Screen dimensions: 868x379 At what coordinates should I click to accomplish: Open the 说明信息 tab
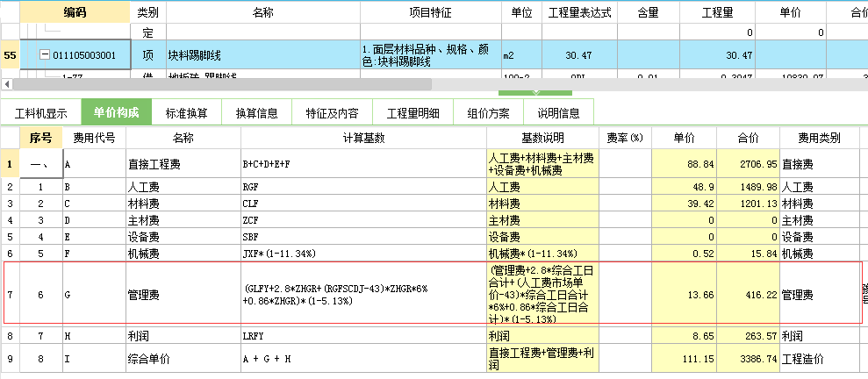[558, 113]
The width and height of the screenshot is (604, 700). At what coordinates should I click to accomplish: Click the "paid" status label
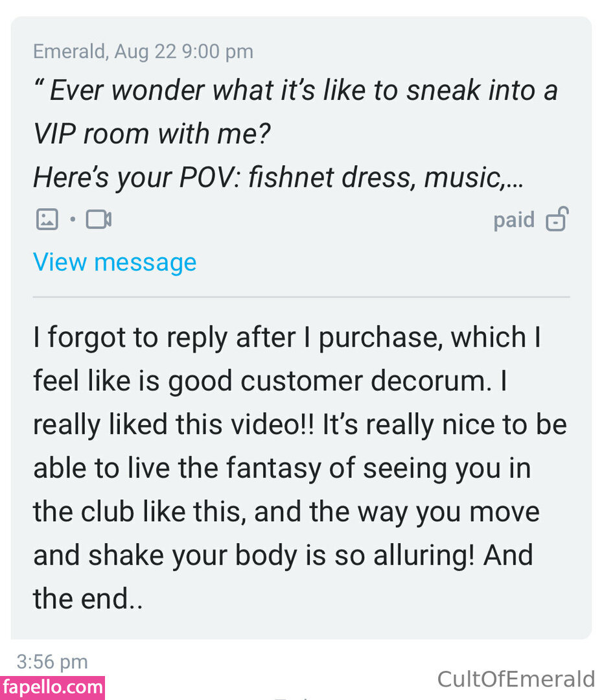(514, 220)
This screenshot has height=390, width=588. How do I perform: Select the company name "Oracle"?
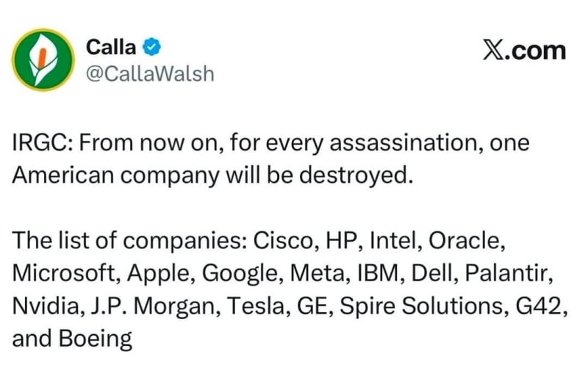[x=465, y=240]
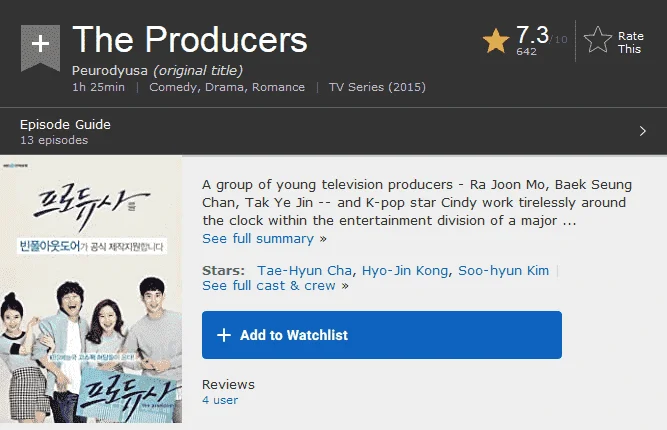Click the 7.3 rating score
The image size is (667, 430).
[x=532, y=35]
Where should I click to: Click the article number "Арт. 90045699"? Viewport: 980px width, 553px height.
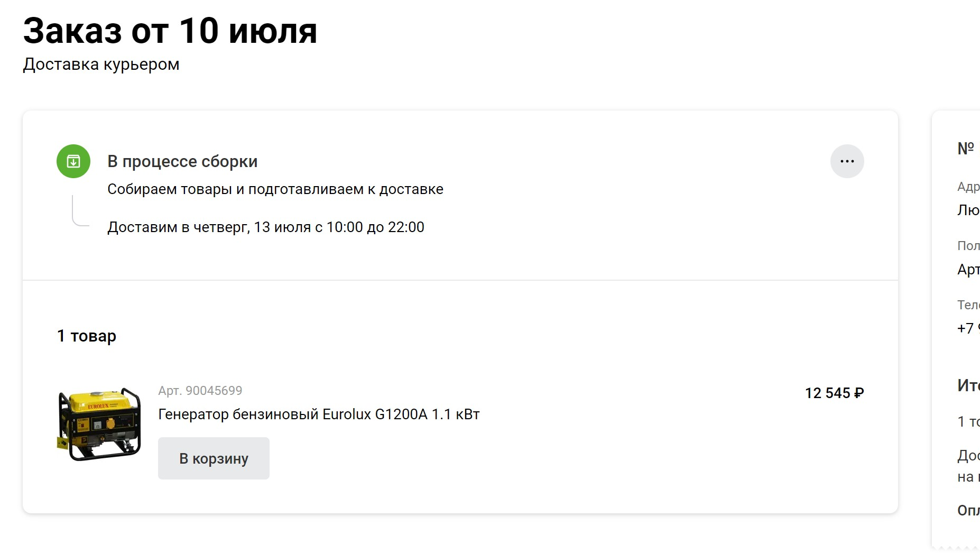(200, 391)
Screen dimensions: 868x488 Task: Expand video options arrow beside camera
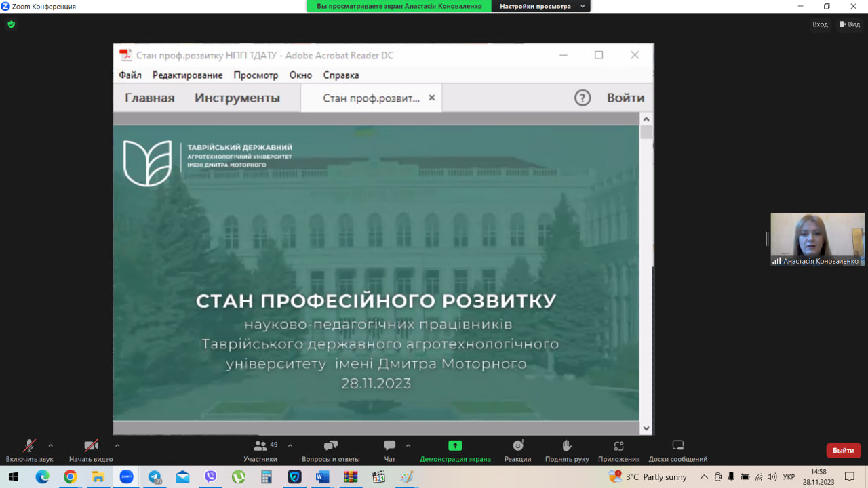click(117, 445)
+++++
Restate each entry verbatim and skip every image.

▶ **Response for this exercise**:
Screen dimensions: 868x379 At what coordinates should I click to accomplish: Open the 说明信息 tab
[558, 113]
The width and height of the screenshot is (604, 700). At what coordinates should I click to accomplish: Click the "paid" status label
(514, 220)
This screenshot has height=390, width=588. How do I perform: Select the company name "Oracle"?
[x=465, y=240]
Click the 7.3 rating score
The image size is (667, 430).
[x=532, y=35]
Where should I click to: Click the article number "Арт. 90045699"? Viewport: 980px width, 553px height.
(200, 391)
Screen dimensions: 868x488 Task: Expand video options arrow beside camera
click(117, 445)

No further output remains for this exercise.